At the time of the gun-pointing here, Copeland was engaged in both a traffic stop and a nighttime felony arrest, and the situation was "tense, uncertain, and rapidly evolving." Id. at 397, 109 S.Ct. 1865. Copeland was aware that Thompson had been convicted of a recent felony for possessing a firearm. There were only two deputies on the scene—as opposed to Robinson where six police vehicles fortified the officers with overwhelming force. 278 F.3d at 1010. Thompson was heavier and taller than Copeland. And critically, Thompson was within seconds of a firearm—unlike the plaintiffs in Robinson and Hopkins where no guns were anywhere in the vicinity at the time of the gun-pointing. The circumstances Copeland faced "would have alarmed any officer." Ruvalcaba v. City of L.A. , 64 F.3d 1323, 1328 (9th Cir. 1995). After careful scrutiny of the record, we are not persuaded that Copeland was "plainly incompetent" or that he "knowingly violate[d] the law" when he acted as he did. See Pauly , 137 S.Ct. at 551 (citation and internal quotation marks omitted).
The only traffic stop case Thompson points to involved markedly different facts. See Green , 751 F.3d at 1039. Police officers stopped an African–American woman after a system they used to run license plates malfunctioned, leaving them with the completely mistaken belief that the woman had stolen the car she was driving. Id. at 1042. The officers failed to verify whether the car was stolen, even though they had ample opportunity to do so. Id. at 1043. At least four officers pointed guns at the woman without reasonable suspicion or probable cause that she had committed any crime. Id. at 1043, 1044. There was no weapon anywhere nearby, and the woman suffered from knee problems, stood five feet and six inches tall, and weighed 250 pounds. Id. at 1043. That scenario, which merited denial of qualified immunity, contrasts starkly with this case.
While Thompson fails to carry his burden that, in view of the safety concerns faced in this traffic stop, every reasonable police officer would have known that Copeland's conduct was unconstitutional under these circumstances, we acknowledge that the facts of this case are at the outer limit of qualified immunity's protection in the excessive force context. There can be little question that holding the gun in the low-ready alternative would have been a superior option for Copeland to use in the circumstances here, rather than pointing it at Thompson's head. In the face of the then-current law, there was not a clearly established constitutional violation. Going forward, however, the law is clearly established in this scenario.

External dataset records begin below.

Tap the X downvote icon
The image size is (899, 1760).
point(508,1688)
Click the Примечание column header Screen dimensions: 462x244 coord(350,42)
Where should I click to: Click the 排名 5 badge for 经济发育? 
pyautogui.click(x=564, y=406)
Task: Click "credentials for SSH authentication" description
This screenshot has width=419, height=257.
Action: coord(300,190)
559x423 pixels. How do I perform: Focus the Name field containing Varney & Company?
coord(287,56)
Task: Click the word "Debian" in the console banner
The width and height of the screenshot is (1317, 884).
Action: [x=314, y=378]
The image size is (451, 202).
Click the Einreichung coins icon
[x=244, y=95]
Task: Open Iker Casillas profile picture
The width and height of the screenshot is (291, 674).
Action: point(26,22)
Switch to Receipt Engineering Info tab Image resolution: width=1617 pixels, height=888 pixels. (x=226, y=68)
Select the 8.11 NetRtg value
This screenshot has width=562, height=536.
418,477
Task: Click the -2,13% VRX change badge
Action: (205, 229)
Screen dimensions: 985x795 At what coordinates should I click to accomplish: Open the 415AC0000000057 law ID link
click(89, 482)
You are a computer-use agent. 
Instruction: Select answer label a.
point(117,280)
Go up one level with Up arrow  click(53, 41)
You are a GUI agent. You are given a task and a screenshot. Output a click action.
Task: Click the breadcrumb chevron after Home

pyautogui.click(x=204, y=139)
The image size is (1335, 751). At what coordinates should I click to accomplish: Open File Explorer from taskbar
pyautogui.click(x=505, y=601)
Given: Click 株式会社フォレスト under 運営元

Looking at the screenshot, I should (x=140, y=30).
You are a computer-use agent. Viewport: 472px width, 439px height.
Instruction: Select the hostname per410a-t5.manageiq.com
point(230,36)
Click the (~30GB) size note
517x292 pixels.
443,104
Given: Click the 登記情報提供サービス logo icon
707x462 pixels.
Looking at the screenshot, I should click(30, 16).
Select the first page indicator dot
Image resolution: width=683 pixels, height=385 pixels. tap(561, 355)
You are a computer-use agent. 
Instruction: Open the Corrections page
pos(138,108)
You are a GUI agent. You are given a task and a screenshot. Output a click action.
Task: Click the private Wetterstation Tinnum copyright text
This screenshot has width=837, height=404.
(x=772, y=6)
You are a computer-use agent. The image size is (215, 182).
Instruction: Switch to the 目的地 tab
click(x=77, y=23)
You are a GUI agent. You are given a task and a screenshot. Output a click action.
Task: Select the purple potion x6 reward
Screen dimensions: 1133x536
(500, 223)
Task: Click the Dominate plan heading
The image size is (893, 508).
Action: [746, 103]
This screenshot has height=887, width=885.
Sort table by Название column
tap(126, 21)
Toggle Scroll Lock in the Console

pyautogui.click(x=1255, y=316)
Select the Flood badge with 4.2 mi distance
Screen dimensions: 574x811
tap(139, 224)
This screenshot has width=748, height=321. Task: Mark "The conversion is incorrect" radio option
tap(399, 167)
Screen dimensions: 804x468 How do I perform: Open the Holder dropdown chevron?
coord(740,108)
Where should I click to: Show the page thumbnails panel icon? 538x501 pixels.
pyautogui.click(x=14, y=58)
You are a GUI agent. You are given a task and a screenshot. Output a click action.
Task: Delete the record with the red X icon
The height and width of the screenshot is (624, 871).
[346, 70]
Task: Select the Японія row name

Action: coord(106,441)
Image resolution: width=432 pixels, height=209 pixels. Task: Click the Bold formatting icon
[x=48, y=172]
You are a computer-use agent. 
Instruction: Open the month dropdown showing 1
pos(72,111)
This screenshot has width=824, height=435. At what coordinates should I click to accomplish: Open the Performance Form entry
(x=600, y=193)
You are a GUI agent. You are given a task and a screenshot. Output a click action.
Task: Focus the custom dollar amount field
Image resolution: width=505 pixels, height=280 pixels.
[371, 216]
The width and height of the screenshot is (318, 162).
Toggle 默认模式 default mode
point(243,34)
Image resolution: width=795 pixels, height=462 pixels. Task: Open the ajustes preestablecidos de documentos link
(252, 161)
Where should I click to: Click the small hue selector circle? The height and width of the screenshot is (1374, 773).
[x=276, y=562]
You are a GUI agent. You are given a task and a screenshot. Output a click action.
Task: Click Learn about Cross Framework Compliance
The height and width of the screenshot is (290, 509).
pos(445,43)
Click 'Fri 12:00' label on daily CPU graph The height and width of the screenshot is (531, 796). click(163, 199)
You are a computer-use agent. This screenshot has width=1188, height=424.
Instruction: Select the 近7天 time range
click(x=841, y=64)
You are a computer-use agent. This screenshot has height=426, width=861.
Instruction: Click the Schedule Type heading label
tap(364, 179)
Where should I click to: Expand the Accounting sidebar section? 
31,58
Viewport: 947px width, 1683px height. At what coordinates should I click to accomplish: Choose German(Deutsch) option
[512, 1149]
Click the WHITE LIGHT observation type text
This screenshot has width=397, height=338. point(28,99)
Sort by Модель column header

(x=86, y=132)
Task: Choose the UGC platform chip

Because the law was not clearly established within the parameters dictated by the Supreme Court, Copeland is entitled to qualified immunity and the grant of summary judgment is AFFIRMED .
CHRISTEN, Circuit Judge, dissenting:
The majority decides Deputy Copeland is entitled to qualified immunity on Lawrence Thompson's excessive force claim because Thompson's right not to have a gun pointed at his head was not clearly established in 2011, when the events of this case took place. This decision squarely conflicts with the clear directive our court issued in Robinson v. Solano County , a case involving facts that, if distinguishable at all, posed a greater threat to officer safety. We specifically took Robinson en banc "to clarify the law of the circuit on the scope of qualified immunity for excessive force claims," 278 F.3d 1007, 1009 (9th Cir. 2002) (en banc), and Robinson 's holding was plain: an officer who points his gun at the head of an arrestee who is cooperative and unthreatening, outnumbered by police, and apparently unarmed, violates the Fourth Amendment. Id. at 1015. If the contours of this right were not clearly established before we decided Robinson , they most certainly were thereafter. See id. Today's decision regrettably muddies Robinson 's clear dictates, but it cannot overturn sixteen years of precedent. Because our three-judge panel is bound to abide by Robinson , I respectfully dissent.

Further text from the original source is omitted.